# [Excerpted passage]
+-------+
Second time happens yesterday after a rather violent front to front impact on the mini-96 of my brother in law. It is on a limited JSCC chassis so it already has the gold contact. This is wy I glued it back rather than swap it.
The chassis is only a month old this time...

I suppose this problem is also due to the molding process of the chassis. On the two outside front holes used for bumper etc you can see injection trace, I suppose the plastic is molded via these outer holes and the two plastic injections come in contact in the middle of this area creating a much weak point. On my second chassis this part breaks in its exact middle, so where it is the much larger area...

I'll try to glue an old carbon t-plate right on this area I think... The chassis is about 20€ here(around 2000 yen, so twice your price:( ) so I prefer keep it longer than a month!

Slubben
2011.01.06, 07:34 AM
I have been running the same SP chassis (gray) for over a year now without any problems. Maybe I am just lucky but, IMO the gray chassis are more durable. I am not sure why they are more durable though perhaps a softer plastic makes them more shatter resistant..

Pierro
2011.01.06, 07:39 AM
Here's a pic showing the area that break (center) and the two molding trace (outside) on a SP chassis pic.

hrdrvr
2011.01.06, 07:52 AM
Besides roasting one so bad the chassis warped, I am still running the same 3 chassis that I bought when the MR03s first came out. Two of the three are form the first production run with all the FET problems, and the third one was bought shortyl after. The newest chassis was burnt and replaced April of 2010. I run all three cars pretty much every week, and each one sees a race night about twice a month or so. Our group does run pretty clean, but I have been able to break a couple of pan bodies without losing a chassis yet.
+-------+
# [Dataset records]
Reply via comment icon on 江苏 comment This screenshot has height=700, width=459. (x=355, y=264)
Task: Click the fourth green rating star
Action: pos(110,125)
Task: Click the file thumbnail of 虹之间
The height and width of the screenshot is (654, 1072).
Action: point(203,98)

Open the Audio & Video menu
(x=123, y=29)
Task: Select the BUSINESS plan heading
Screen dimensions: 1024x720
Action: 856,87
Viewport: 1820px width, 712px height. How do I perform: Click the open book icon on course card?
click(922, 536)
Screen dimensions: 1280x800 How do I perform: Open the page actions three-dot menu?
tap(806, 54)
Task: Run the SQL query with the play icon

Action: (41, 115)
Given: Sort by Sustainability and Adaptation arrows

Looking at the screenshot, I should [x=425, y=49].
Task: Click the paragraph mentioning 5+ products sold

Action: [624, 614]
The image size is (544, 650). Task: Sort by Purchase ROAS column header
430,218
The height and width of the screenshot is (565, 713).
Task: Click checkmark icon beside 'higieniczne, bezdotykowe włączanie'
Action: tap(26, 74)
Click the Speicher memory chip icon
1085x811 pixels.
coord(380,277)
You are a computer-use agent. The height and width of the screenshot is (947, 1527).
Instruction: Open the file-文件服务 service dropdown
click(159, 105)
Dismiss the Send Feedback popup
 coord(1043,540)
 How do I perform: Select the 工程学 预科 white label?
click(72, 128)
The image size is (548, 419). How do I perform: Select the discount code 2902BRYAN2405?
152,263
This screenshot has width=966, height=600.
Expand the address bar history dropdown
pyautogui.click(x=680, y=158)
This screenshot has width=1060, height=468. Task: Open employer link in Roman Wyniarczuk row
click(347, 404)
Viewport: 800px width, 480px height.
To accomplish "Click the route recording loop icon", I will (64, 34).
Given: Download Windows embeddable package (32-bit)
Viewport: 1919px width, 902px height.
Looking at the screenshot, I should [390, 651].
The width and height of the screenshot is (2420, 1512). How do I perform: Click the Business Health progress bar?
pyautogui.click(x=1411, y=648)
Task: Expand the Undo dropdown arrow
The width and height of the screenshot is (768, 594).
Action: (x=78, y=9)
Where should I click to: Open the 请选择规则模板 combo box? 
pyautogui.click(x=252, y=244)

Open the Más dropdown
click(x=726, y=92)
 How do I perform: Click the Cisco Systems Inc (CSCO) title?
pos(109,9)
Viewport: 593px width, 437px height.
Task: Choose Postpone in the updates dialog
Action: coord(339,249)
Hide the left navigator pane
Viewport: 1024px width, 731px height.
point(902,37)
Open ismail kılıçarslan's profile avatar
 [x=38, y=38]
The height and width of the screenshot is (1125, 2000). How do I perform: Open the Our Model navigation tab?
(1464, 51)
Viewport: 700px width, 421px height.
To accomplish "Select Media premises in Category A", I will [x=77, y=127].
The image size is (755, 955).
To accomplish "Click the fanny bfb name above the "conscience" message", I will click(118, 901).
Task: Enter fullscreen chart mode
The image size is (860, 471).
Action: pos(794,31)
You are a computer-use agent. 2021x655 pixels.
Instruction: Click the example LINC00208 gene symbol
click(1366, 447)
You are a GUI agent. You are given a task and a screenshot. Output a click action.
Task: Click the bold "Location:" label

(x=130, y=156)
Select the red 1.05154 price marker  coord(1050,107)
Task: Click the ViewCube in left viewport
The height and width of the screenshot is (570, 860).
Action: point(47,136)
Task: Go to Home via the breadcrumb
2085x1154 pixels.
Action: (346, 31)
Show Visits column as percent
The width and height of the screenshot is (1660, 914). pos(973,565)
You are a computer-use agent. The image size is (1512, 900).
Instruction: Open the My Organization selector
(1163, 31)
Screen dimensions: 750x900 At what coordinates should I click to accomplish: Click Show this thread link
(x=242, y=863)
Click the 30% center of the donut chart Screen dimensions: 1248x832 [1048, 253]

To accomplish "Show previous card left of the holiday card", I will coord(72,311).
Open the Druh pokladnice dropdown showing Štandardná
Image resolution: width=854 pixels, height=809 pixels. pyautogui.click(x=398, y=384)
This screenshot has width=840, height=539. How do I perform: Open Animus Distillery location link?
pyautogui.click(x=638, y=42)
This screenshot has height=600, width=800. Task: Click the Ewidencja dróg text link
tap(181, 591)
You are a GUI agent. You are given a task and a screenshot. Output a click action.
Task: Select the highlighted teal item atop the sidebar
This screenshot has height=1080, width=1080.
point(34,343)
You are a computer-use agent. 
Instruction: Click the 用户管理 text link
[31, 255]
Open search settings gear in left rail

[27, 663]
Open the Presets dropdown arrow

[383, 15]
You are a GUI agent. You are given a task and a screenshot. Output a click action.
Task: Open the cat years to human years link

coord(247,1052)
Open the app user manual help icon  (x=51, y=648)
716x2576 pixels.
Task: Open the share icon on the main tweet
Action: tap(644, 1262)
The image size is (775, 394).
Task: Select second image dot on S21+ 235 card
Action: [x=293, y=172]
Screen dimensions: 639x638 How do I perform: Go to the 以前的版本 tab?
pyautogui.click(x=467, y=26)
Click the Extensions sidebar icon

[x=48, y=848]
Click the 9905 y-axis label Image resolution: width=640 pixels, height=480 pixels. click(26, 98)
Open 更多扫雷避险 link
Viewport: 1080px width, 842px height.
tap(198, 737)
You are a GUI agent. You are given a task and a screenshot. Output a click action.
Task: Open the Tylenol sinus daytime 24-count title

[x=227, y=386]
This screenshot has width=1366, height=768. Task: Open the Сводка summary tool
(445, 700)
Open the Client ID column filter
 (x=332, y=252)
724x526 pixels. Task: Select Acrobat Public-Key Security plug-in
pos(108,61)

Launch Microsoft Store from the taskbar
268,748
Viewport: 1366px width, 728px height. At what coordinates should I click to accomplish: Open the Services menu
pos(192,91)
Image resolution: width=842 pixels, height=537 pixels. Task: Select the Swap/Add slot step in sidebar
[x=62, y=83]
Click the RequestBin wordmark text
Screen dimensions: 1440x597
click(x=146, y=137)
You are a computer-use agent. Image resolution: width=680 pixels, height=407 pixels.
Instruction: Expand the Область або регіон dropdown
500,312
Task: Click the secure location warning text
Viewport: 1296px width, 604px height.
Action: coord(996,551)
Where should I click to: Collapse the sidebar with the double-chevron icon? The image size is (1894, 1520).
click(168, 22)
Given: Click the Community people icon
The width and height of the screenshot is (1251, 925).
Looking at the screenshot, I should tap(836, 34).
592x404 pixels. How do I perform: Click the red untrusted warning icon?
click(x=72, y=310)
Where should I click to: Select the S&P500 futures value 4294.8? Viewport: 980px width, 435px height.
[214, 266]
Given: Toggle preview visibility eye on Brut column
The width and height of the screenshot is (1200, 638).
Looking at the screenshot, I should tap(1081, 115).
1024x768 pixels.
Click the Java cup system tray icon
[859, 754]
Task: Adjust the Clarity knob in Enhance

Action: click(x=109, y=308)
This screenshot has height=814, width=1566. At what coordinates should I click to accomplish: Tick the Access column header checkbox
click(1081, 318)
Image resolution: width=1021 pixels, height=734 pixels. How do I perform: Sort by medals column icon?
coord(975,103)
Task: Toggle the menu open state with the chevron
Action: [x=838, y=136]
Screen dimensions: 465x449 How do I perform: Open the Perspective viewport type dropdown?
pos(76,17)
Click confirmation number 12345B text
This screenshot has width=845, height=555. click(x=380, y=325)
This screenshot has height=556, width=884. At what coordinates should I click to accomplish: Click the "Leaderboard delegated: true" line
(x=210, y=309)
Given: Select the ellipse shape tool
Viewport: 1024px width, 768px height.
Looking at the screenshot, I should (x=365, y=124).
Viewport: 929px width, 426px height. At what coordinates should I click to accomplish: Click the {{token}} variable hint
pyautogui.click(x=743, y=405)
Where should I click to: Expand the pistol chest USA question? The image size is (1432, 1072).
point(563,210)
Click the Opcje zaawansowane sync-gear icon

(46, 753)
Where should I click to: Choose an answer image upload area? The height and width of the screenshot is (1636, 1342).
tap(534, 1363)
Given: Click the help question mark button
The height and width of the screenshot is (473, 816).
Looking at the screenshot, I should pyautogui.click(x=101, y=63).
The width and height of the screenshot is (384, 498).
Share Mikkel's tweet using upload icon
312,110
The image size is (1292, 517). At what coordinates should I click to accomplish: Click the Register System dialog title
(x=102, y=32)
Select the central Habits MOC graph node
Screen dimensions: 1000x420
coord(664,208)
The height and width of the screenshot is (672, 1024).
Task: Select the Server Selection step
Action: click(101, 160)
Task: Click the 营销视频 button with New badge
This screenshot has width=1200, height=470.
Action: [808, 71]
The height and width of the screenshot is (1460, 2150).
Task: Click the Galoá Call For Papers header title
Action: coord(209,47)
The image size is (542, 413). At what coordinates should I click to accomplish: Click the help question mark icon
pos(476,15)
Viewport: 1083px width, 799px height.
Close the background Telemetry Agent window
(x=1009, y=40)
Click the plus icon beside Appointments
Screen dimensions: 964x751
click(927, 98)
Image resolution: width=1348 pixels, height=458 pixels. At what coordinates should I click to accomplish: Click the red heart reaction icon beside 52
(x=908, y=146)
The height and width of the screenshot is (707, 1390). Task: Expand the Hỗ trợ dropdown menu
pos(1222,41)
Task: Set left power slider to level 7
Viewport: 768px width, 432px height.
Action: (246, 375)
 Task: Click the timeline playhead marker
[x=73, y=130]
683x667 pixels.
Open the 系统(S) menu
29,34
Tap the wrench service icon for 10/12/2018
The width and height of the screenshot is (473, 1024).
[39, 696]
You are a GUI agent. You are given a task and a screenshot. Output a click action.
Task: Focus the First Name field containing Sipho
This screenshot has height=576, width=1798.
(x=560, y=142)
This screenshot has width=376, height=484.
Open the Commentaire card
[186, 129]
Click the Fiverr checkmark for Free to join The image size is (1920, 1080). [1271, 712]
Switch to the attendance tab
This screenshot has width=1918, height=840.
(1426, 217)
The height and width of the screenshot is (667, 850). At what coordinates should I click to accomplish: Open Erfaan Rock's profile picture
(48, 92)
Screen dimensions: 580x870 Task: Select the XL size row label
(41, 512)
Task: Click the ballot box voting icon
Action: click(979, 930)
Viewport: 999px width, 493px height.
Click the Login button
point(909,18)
+-------+
# [Required action A]
In the forum thread about cracked chassis, how long has Slubben been running the same gray SP chassis?
# [Required action B]
Write the next part of the forum thread about cracked chassis, picking up after its last sentence.

# [Written reply A]
Over a year, without any problems.

# [Written reply B]
JuniorWKR
2011.01.06, 09:00 AM
a good trick i do is make sure to shim a loose fitting body... make sure the front clip and side clips sit snug... if these areas allow for movement it will allow for more energy to impact the chassis... shim the body both foward and rear and side to side... this should help considerably...

iruninsoga
2011.01.06, 07:32 PM
Here's a pic showing the area that break (center) and the two molding trace (outside) on a SP chassis pic.

If it breaks in the middle it's not a problem to glue it back together. A strip of medical tape and CA glue (my favorite repair method) will hold it. But after that, the whole front portion will eventually break off around where you put the other red circles. If it only breaks on one side, you can try to repair that too, but it is only a matter of time until it all goes.

Another failure mode is the body clip screw holes getting enlarged then stripped by multiple (tens? hundreds of?) medium to large front impacts. This can be fixed by filling the holes up with CA (not epoxy it's too hard), letting that dry an then tapping it out with a regular M2 tap. The coarse thread mini-z screws can take hold then. But again after this fix complete frontal failure is inevitable.

Like I said, it's a design flaw. But the Kyosho engineers (much smarter than me) made the performance/durability/cost analysis and that's what they decided.

If you will never use an upgraded spring holder/tensioner, I suppose you could glue that piece permanently in place with a strip or two of medical tape across the body clip screw holes and over the alignment posts (cut holes in the tape). WARNING: I AM NOT ACTUALLY AN ENGINEER! This should allow more impact stress to be transferred to the rest of the chassis instead of just those side areas.

I would try this buy I use the front inner tube dampers that have a metal spring holder, which isn't a replaceable part. So it's a 1,800 yen damper set versus an 840 yen chassis. Only the plastic pieces for the damper set are available as replacement parts.

The only real solution would be a soft bumper to absorb impacts. I guess just driving carefully and avoiding as many hard frontal impacts as possible is good too, but that takes away a lot of the fun.